# alternative to eggcrate !



## no_one (Oct 14, 2008)

hey guys !

am starting to plan for my false bottom paludarium but i cant find eggcrate !

is there any other alternative for the eggcrate ?


----------



## karl47 (Sep 3, 2008)

Have you looked at Lowe's or Home Depot in the Electrical or Lighting sections? They may know it by another name but just ask for the 2'x4'x3/8" white, plastic, light diffuser grid panel that you lock into a false/dropped ceiling light fixture. They cost about $12.
When I built my first couple of PDF Vivs,and before I knew better, I tried 1/2" gravel but water just didn't circulate well through it well and kinda stagnated. I've read where some froggers just use Leca balls but I'd think they'd try to float up to the water surface and you'd need alot of substrate to keep them down. Of course you'd want a screen between the substrate and gravel or Leca to keep the dirt out of the water.
Hope this helps,
Karl


----------



## no_one (Oct 14, 2008)

am not in the us !

and i have looked everywhere for it ..

i hear it is used for lights went to all local electronic-light stuff and no one knew what it was !

so am trying to find an alternative ..


today i thought of putting together several layers of plastic mesh so it can withstand the weight of the structure ..
dont know if this will work ..


then i thought to use thick chicken wire .. but it will surely ware out and rot !

most likely poisoning my water ...


----------



## ggazonas (May 11, 2008)

Why don't you use Leica or some Hydroponics product instead?


----------



## bobberly1 (Jul 16, 2008)

Yeah try using mesh over gravel or LECA.


----------



## no_one (Oct 14, 2008)

the thing is that i want to make complicated designs and how am gonna shape the land area and the water area ..

for this reason the egg crate would be very useful ..

and how about the back and side of the paludarium ..the GS and the drift wood i want to support ..?
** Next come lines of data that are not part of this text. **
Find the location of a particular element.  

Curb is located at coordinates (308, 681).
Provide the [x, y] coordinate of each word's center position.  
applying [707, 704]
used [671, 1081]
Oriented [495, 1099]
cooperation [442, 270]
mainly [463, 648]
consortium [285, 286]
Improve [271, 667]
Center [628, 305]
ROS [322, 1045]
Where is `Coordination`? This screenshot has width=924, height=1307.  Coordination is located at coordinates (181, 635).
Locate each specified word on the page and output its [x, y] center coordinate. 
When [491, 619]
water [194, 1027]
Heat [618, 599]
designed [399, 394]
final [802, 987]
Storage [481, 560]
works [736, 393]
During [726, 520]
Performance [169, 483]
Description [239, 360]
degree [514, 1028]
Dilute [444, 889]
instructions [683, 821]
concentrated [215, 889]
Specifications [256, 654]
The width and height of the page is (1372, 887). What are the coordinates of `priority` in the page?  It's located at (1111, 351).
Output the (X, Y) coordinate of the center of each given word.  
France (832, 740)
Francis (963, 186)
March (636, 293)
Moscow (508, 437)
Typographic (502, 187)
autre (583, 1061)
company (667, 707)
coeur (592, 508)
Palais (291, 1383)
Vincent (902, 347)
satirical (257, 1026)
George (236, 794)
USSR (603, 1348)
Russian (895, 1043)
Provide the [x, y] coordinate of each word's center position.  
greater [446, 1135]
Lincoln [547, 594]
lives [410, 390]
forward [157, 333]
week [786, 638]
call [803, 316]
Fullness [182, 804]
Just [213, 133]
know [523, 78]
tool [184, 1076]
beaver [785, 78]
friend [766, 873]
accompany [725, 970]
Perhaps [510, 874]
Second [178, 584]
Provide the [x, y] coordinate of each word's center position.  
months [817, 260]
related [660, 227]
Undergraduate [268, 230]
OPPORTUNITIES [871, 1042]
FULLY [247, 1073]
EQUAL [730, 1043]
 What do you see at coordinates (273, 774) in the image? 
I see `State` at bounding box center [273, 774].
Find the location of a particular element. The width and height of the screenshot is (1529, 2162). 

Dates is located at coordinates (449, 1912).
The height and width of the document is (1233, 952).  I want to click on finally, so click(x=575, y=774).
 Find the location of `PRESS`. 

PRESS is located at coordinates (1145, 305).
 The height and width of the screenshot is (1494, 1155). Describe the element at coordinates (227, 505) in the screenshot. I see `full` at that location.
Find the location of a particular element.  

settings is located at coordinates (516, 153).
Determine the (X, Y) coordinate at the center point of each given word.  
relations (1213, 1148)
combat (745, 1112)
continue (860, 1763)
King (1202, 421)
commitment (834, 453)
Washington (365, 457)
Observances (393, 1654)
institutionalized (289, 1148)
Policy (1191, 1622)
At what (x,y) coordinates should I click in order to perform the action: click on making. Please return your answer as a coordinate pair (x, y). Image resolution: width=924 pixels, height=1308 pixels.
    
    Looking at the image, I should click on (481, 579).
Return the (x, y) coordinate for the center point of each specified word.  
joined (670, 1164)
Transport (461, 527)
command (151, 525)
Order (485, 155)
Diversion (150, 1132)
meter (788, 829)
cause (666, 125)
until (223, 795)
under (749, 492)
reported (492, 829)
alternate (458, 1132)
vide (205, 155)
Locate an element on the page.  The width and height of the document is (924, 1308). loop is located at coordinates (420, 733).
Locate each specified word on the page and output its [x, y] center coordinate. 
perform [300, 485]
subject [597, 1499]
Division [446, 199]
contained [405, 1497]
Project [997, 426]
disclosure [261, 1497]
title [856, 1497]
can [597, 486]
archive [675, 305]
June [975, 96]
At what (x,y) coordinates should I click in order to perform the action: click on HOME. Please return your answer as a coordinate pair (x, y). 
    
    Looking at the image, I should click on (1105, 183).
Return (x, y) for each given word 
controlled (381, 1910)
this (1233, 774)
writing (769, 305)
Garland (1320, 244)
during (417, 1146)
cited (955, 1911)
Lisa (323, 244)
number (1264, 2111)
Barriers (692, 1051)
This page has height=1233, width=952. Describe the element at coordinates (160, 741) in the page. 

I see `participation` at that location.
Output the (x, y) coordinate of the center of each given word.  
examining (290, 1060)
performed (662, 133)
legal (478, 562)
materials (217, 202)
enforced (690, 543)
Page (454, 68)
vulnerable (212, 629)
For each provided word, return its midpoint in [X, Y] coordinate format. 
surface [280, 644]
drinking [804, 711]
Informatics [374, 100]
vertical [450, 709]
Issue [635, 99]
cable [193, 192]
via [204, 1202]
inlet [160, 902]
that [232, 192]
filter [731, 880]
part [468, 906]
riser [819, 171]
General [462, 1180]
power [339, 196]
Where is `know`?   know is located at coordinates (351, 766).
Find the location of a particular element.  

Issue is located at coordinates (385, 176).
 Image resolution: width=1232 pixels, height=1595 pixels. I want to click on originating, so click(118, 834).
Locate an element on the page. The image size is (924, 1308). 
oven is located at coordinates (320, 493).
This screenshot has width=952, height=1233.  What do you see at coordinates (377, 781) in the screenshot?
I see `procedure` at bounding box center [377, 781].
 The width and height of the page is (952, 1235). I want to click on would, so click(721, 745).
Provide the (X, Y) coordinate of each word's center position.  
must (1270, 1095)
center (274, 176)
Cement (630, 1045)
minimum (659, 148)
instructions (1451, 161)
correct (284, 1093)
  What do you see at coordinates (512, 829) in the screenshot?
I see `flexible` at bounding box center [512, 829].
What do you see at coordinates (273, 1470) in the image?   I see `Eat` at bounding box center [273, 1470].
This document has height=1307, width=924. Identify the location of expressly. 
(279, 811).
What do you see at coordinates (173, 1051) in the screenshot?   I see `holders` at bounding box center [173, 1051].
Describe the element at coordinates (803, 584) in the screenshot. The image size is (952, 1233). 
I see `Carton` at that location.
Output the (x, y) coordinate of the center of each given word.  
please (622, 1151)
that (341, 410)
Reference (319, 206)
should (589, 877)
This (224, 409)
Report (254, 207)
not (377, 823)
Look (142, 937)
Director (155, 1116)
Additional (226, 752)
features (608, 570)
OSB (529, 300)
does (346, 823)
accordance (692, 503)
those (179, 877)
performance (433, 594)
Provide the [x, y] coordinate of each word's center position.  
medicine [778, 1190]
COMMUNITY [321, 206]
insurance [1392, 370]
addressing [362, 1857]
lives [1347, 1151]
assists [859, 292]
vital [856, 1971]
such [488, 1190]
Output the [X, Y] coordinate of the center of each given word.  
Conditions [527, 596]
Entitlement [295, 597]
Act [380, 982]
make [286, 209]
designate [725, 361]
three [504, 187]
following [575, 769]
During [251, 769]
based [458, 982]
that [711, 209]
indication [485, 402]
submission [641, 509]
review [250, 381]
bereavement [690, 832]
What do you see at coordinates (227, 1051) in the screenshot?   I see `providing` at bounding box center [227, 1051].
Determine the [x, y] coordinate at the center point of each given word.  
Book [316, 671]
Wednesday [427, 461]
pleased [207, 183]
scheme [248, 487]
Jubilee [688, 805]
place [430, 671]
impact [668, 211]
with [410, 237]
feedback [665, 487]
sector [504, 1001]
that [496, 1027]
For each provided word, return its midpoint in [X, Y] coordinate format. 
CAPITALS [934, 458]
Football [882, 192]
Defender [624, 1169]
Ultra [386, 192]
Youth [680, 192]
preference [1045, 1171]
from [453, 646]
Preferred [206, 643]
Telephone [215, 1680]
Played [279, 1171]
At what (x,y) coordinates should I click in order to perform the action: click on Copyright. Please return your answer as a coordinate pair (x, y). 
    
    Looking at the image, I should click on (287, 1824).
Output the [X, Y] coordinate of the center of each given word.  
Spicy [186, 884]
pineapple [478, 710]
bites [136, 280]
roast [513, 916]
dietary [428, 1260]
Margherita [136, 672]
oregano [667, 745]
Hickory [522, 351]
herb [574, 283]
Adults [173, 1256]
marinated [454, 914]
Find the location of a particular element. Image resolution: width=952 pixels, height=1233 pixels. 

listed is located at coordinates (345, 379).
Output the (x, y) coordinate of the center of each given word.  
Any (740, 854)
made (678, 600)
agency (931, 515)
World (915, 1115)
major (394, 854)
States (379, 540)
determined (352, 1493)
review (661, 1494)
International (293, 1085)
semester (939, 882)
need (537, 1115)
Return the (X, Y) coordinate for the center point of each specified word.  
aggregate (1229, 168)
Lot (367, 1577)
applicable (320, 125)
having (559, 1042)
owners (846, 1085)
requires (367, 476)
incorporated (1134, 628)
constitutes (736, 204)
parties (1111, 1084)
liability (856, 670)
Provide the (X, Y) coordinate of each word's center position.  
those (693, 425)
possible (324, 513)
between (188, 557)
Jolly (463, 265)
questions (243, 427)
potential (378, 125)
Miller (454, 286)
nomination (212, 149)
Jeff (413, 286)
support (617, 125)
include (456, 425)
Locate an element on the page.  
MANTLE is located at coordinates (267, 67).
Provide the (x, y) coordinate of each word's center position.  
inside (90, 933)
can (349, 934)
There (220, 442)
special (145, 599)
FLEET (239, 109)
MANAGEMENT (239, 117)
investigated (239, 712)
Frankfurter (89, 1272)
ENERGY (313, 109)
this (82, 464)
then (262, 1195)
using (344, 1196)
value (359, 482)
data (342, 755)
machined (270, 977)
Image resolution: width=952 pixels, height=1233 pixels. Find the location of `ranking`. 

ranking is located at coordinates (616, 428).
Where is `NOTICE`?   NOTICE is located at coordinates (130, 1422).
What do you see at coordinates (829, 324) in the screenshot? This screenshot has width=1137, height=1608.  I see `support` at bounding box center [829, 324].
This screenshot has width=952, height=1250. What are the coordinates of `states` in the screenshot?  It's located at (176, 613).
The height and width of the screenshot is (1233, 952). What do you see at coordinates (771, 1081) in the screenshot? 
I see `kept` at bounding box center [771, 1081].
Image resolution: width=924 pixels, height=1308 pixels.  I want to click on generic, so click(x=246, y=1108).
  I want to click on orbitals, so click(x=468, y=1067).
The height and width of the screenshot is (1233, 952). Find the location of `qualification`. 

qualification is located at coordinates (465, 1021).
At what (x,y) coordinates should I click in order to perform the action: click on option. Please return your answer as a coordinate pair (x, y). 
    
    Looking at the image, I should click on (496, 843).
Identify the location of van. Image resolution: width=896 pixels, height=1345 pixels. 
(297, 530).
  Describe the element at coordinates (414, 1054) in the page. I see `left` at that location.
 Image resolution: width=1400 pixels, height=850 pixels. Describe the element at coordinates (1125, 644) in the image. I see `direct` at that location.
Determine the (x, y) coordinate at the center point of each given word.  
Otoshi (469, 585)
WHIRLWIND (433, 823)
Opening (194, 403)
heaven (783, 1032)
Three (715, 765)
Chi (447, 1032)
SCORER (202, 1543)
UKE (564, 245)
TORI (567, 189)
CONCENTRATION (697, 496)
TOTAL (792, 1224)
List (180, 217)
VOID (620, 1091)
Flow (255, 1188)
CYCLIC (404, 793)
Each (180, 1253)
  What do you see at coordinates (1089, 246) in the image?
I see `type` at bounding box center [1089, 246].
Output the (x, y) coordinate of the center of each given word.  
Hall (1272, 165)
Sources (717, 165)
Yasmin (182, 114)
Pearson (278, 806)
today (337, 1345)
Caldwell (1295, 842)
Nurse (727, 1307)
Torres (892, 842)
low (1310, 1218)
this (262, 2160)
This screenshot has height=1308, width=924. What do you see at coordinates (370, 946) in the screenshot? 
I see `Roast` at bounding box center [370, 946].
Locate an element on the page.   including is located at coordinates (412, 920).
if i apply silicon and then the GS .. it may not hold the weight of the drift wood ..

any thoughts ?


----------



## weta (Mar 2, 2008)

I couldnt find eggcrate when making my viv either, so I used the base of a seedling tray for the false bottom. 
you'd find them in garden centers or garden sections of department stores for a few $ 
heres a pic to show how it looked after I cut it to shape-








I'm sure there are all kinds of other things that could be used in place of eggcrate as well


----------



## fraser2009 (Jan 4, 2009)

if your in the uk try ebay you can get black stuff that is a bit tougher and pretty cheap its used for corals


----------



## no_one (Oct 14, 2008)

weta 

that s a good idea 

i have 2 of them around the house ..

the only downside of this is that you cant cut it ad shape it so good and easy like eggcrate !


fraser2009
what is the name ?

can i find it in aquariums stores?


----------



## Morgan Freeman (Feb 26, 2009)

I'm in the UK and got mine from ebay.

Just search "egg crate" and a few options come up.


----------



## NathanB (Jan 21, 2008)

did you try asking for a light diffuser for the 2x4 foot fluorescent ceiling lights? Most large homecenters will have them, or big hardware/lighting stores.


----------



## no_one (Oct 14, 2008)

yeah i did ..

and didn't find it ..
maybe e bay is the something to be considered ... if i don't find any goot working alternatives ..


----------



## JLHayes13 (Feb 21, 2009)

Product Information Error Page

Follow the link above; it is to Home Depot. I don't know why it says product error. Just take down the part number and take it to the store and they should be able to locate it in store or tell you which Home Depot has it.


----------



## fraser2009 (Jan 4, 2009)

egg crate, Home Garden, Musical Instruments, Photography items at low prices on eBay.co.uk
sorry i never got back to you if your in the uk thats the stuff i was on about . the koi one


----------